INSTRUCTION -
Rewrite the rows below, from the line containing "The width and" through the end of the rows, as a JSON list of strings with one string per line, skipping blank lines. Leave the pictures out of the answer.

|---|

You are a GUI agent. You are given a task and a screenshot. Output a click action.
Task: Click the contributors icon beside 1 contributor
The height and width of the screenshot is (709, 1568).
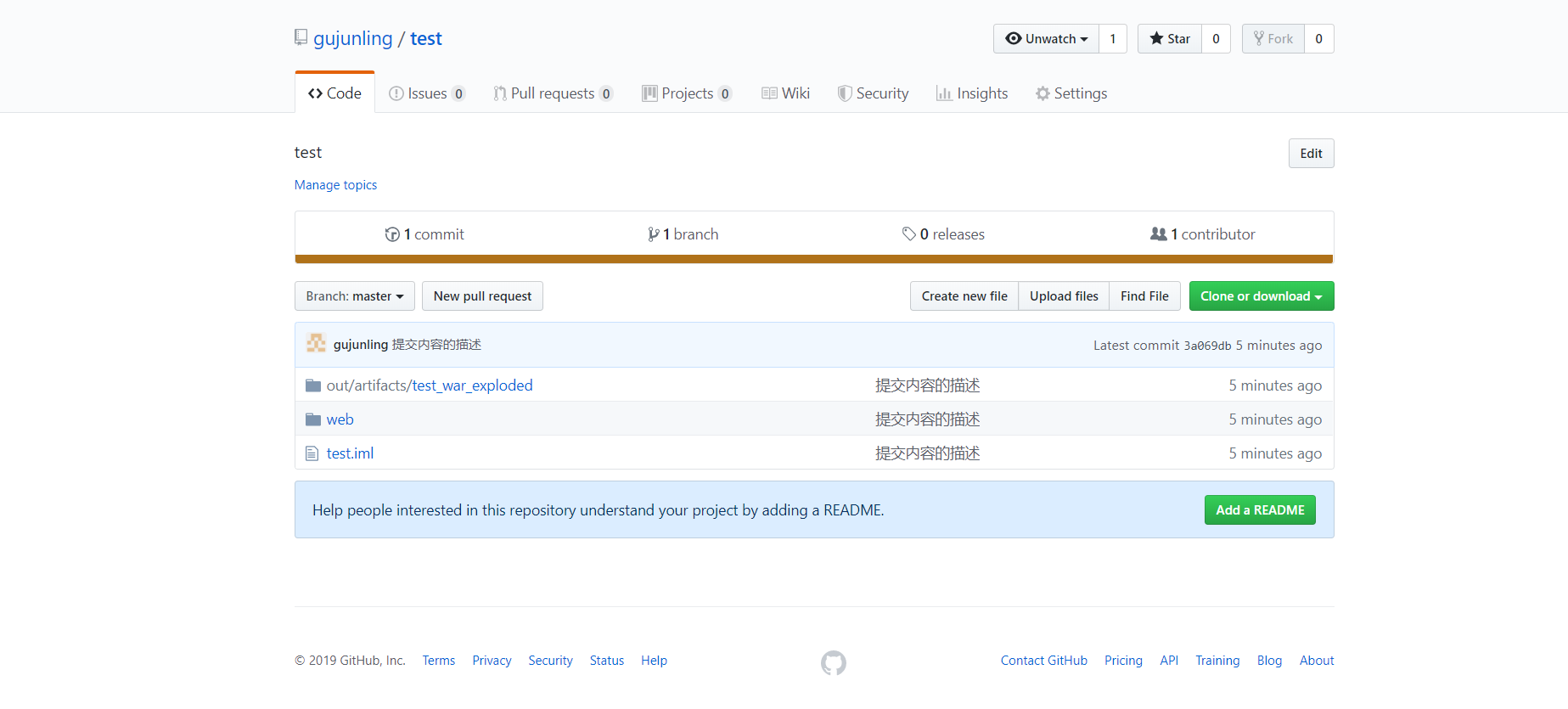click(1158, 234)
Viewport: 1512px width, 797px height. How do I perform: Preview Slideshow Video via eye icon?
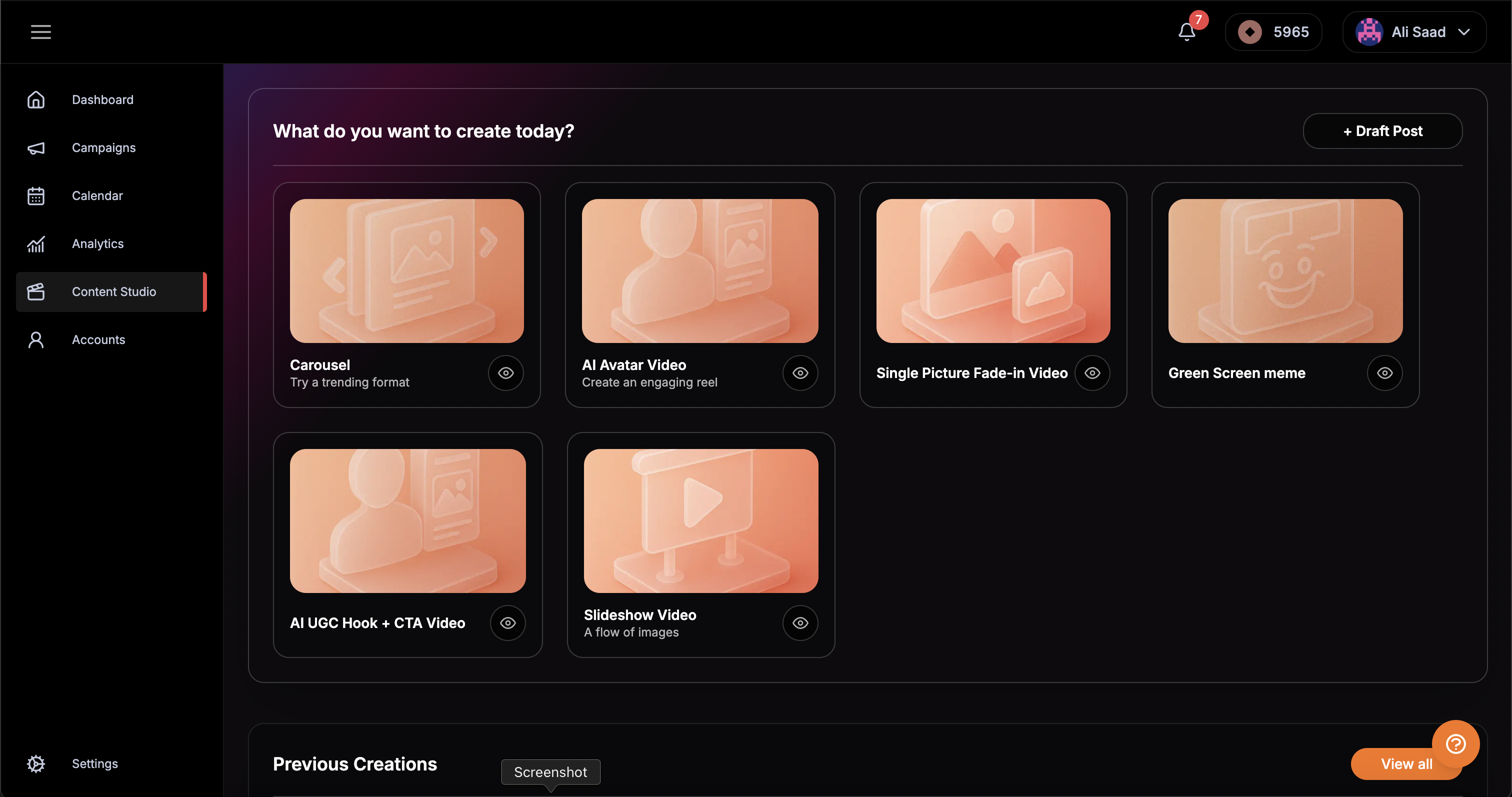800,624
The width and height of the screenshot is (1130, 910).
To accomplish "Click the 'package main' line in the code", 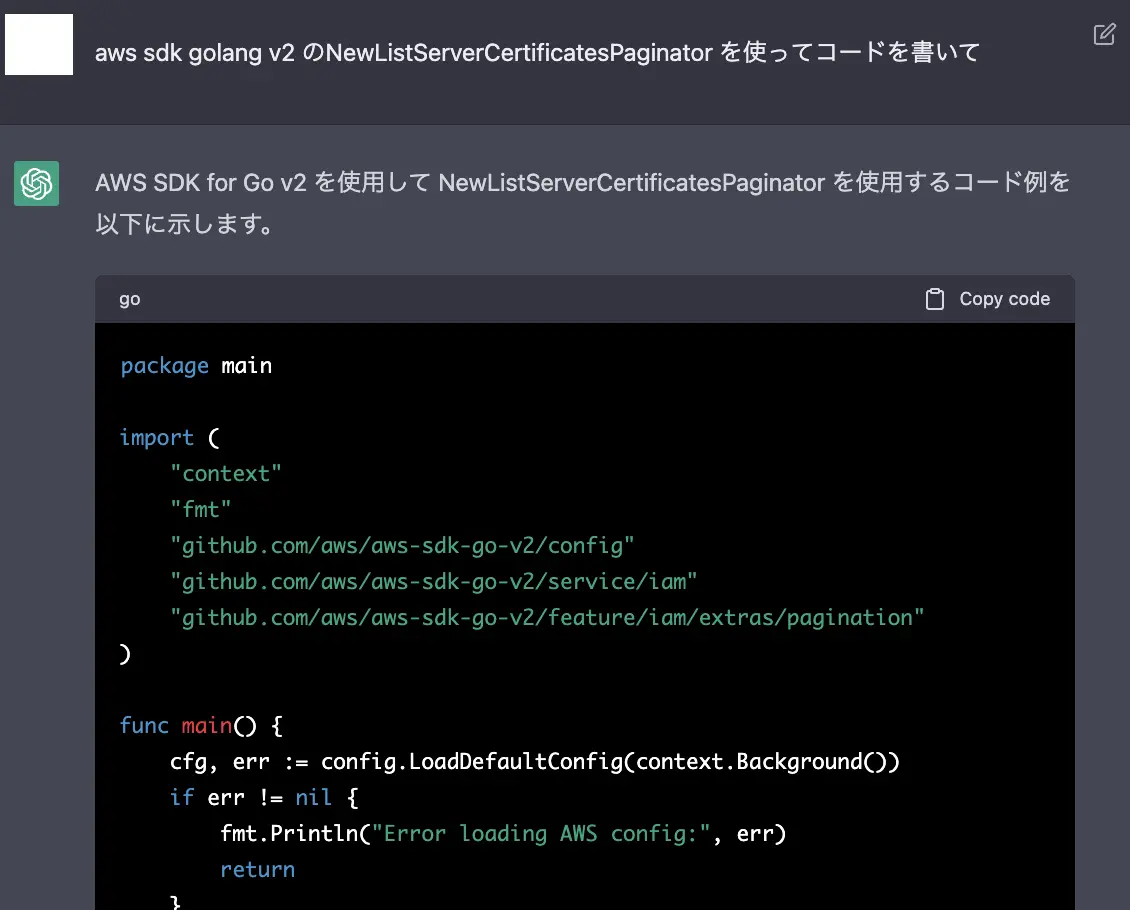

|---|

SOLUTION TO THIS TASK -
[
  "The width and height of the screenshot is (1130, 910).",
  "To accomplish \"Click the 'package main' line in the code\", "
]